Not loud. Never loud in a safe house. Just low enough to be background noise, but there was a hum of conversations taking place around the house itself. At least two agents were on their phones at opposite ends of the kitchen, both talking away from each other.
Investigating. Following up. Asking questions.
brEAKING NEWS flashed on the Chyron scrolling across the bottom of the screen while a shaky aerial shot took center stage and the anchors moved up to a small window in the corner.
I barely registered the anchor’s words—she was a morning show anchor, chirpy and full of pep.
Just the kind of upbeat that made mornings bearable for some people.
No one should be that happy.
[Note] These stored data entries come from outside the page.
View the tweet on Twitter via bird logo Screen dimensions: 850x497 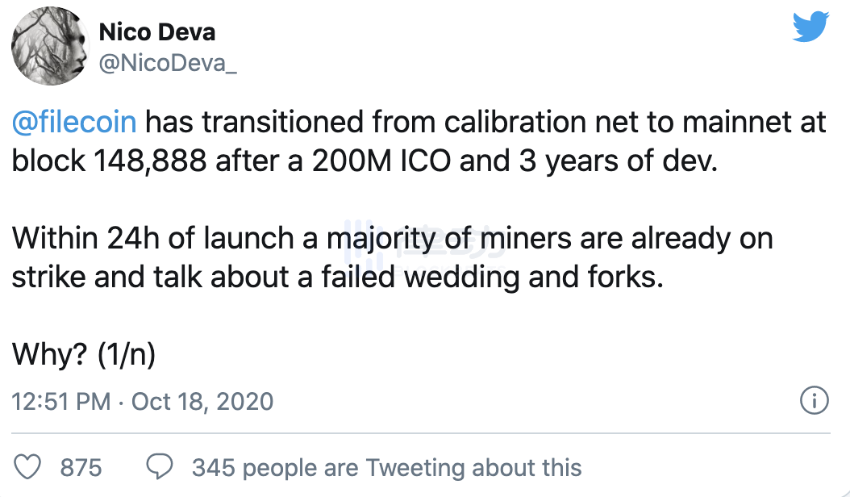tap(810, 26)
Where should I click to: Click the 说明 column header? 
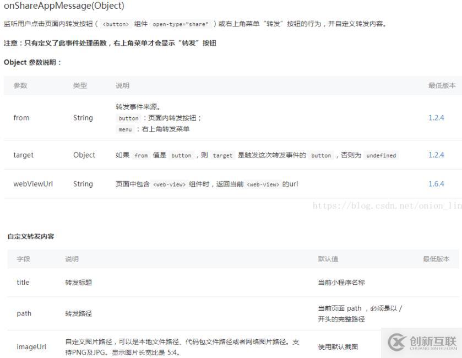click(121, 85)
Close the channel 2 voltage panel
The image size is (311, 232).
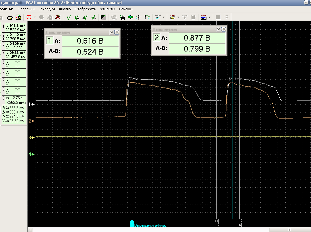pos(224,29)
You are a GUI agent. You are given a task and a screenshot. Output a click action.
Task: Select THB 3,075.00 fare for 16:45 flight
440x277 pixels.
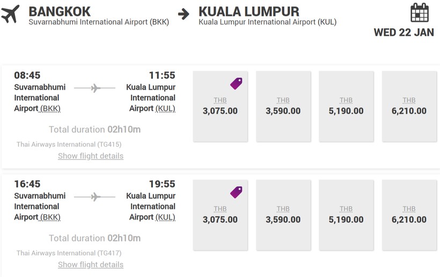pos(220,215)
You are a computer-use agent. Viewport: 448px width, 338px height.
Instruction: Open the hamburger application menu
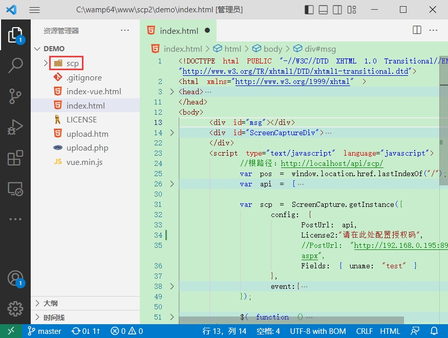(35, 10)
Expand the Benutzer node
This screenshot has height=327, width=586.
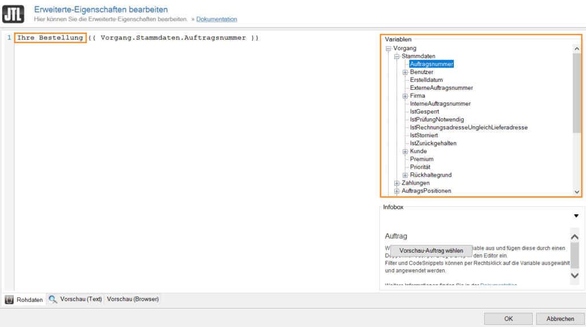click(x=405, y=72)
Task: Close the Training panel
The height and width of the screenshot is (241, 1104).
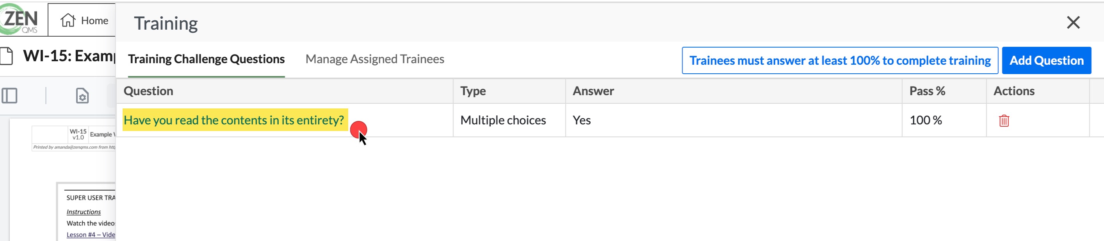Action: [x=1073, y=22]
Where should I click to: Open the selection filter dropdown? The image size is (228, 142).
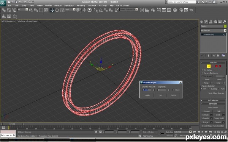(x=23, y=9)
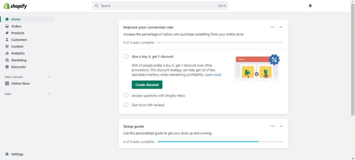Expand the Sales channels section
Screen dimensions: 355x160
pos(49,77)
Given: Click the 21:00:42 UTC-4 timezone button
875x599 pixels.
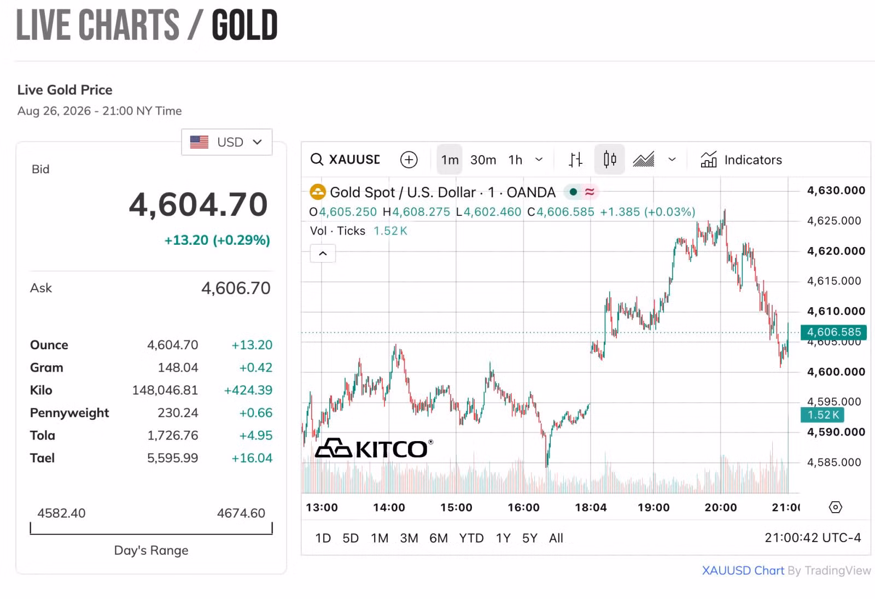Looking at the screenshot, I should click(x=813, y=538).
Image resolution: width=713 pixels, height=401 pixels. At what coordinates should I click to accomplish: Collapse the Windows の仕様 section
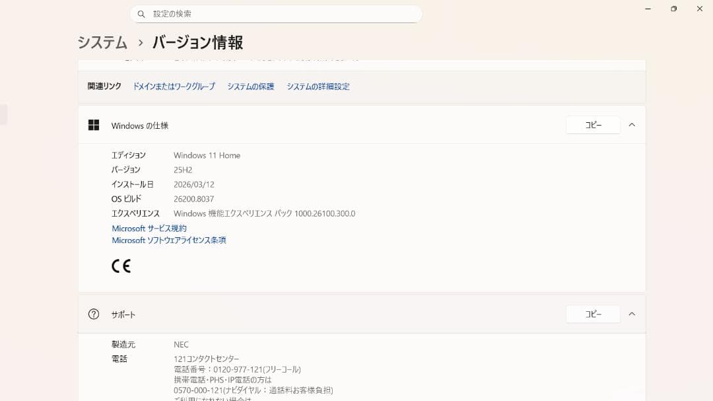632,124
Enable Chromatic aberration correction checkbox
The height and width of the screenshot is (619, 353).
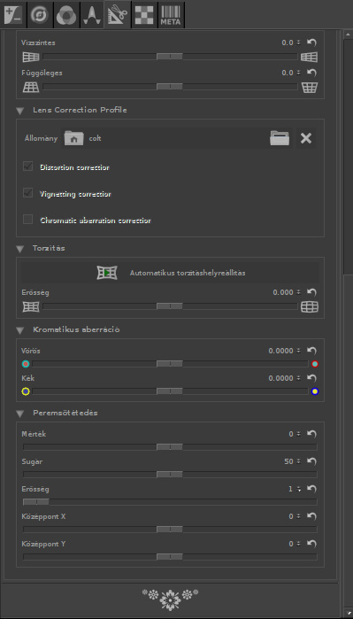[x=27, y=220]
But, there she was—Felicia Ritchins, that was her name—giving the most sincere and cheerful report about a police investigation…
There was usually a rhythm to these reports. I knew the camera choices. I knew the way they framed a story when they wanted to keep you watching without giving you anything you could actually use.
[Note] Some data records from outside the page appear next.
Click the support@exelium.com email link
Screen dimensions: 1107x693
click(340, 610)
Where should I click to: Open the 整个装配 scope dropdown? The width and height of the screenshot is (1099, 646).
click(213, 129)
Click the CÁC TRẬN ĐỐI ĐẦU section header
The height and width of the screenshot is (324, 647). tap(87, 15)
The image cut to crime scene tape. To a cluster of uniforms. To a blur of a covered shape that might’ve been a tarp or might’ve been a body and was absolutely a body.
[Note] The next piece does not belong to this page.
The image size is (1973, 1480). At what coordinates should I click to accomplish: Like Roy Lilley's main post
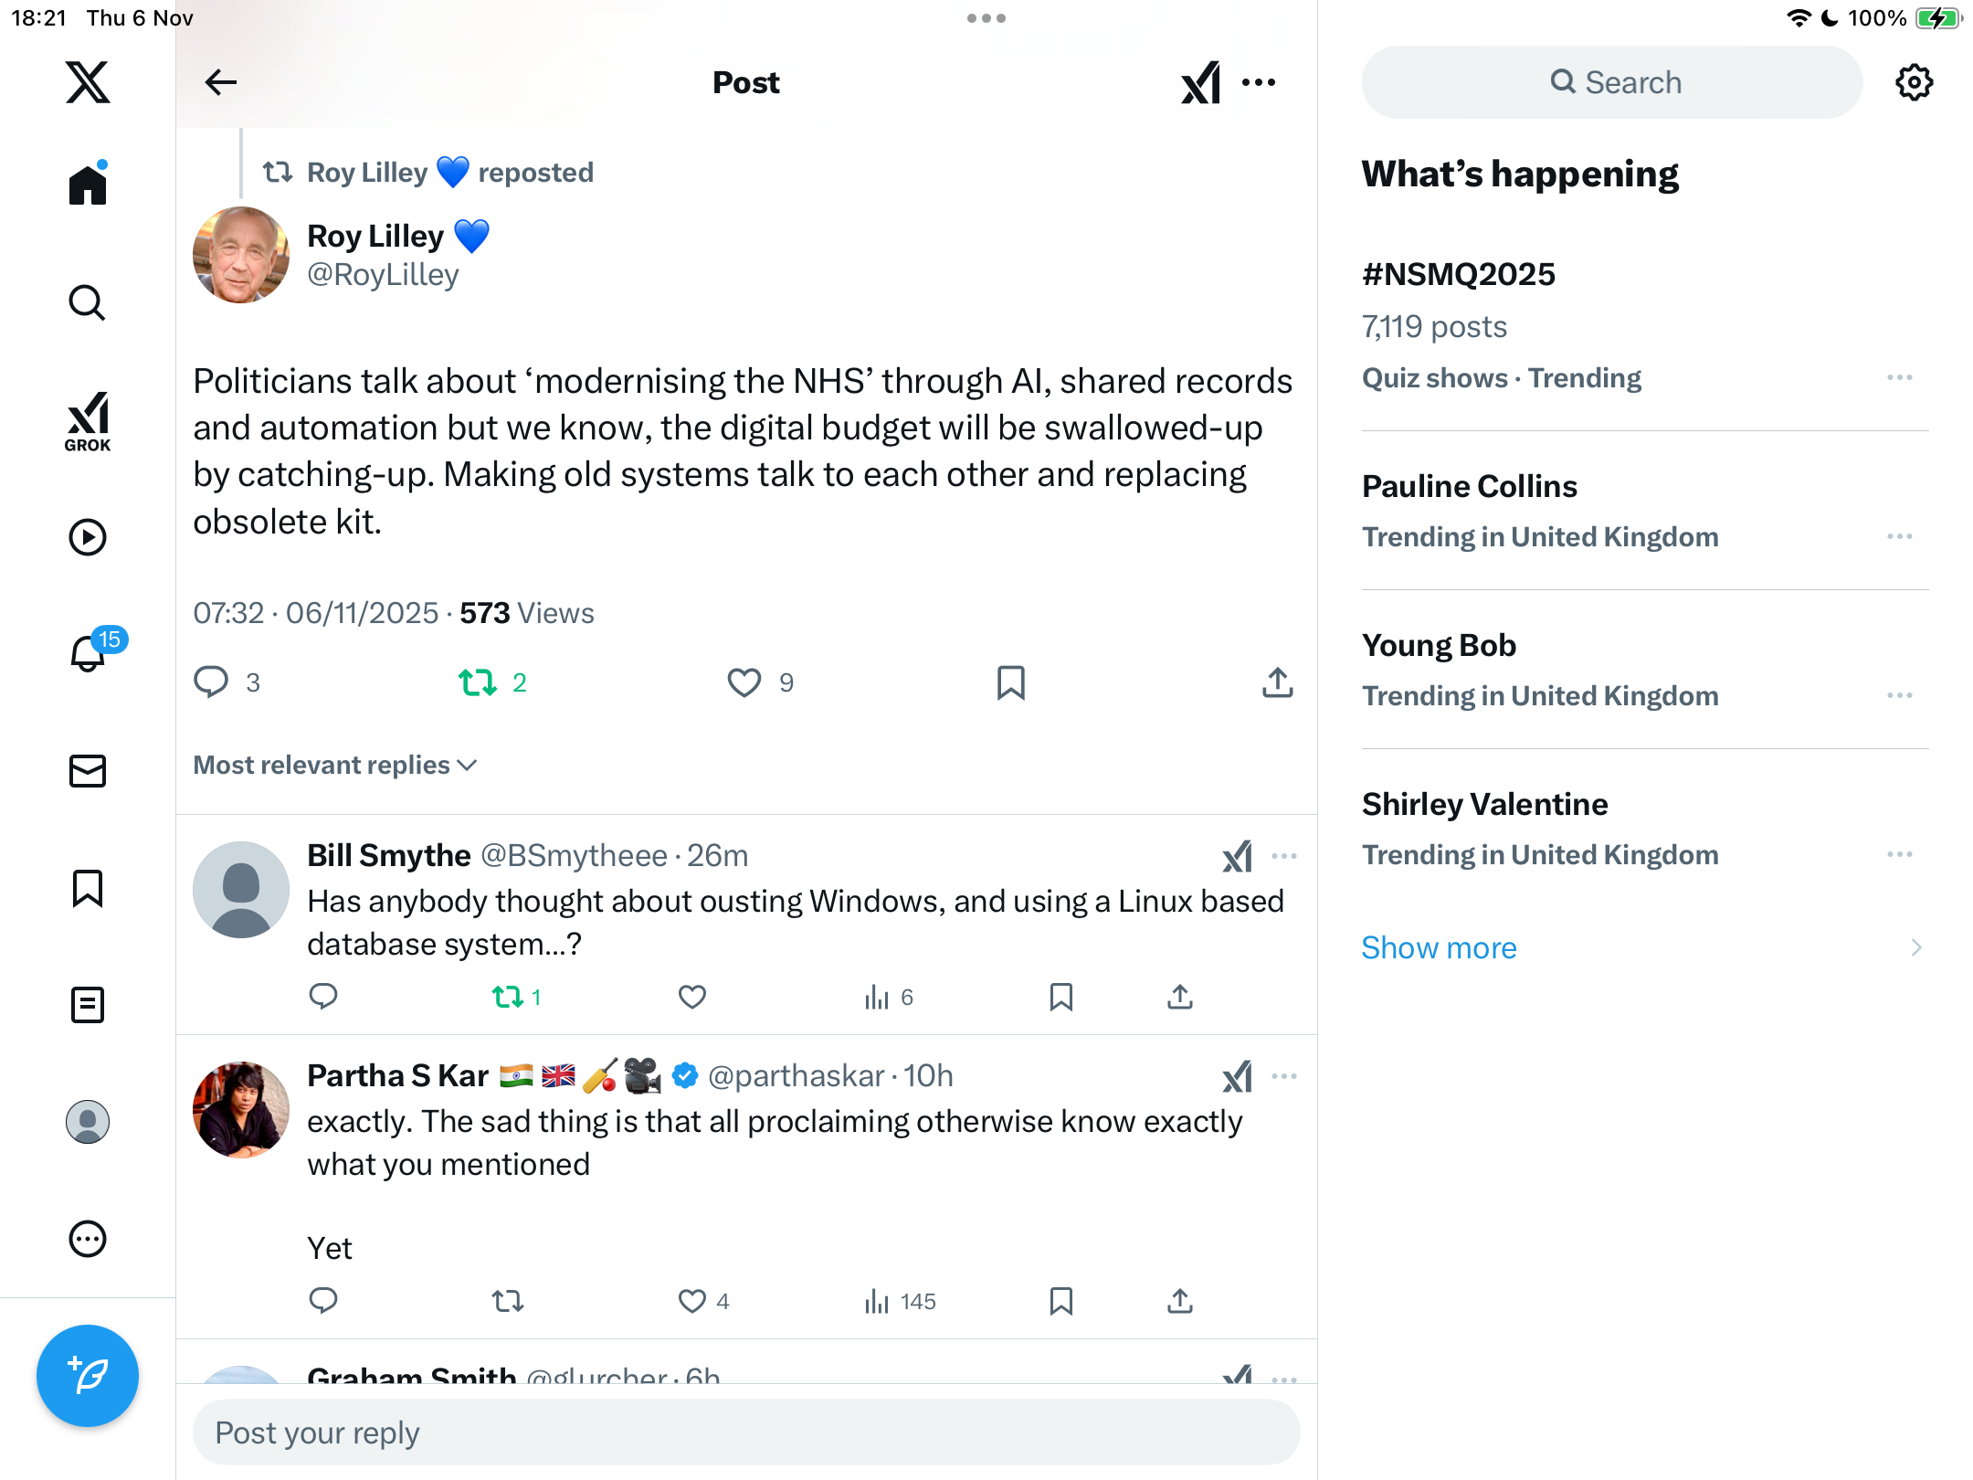(x=744, y=682)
My stomach turned over once—slow, deliberate—as if it wanted to test whether I was still capable of feeling sick about this.
The anchor’s mouth moved, but my brain snagged on details instead.
The time stamp in the corner.
The location.
The neighborhood type.
The fact that they were showing the scene from a distance like they’d been told not to get closer.
They hadn’t been told not to get closer by the police.
They’d been told not to get closer by someone higher up.
My coffee sloshed against the rim as I set the mug down too hard.
“Found early this morning,” the anchor said. “Authorities have not released the identity of the victim, but sources indicate—”
I muted it.
The silence was worse. In silence, my mind filled gaps.
I stood there staring at the screen anyway, watching the crawl at the bottom: INVESTIGATION ONGOING. NO SUSPECT. PUBLIC ADVISED TO AVOID AREA.
No suspect.
I almost laughed. Almost.
He wasn’t a suspect. He was an audience that had decided to climb onto the stage.
Behind me, the soft hush of shoes on wood.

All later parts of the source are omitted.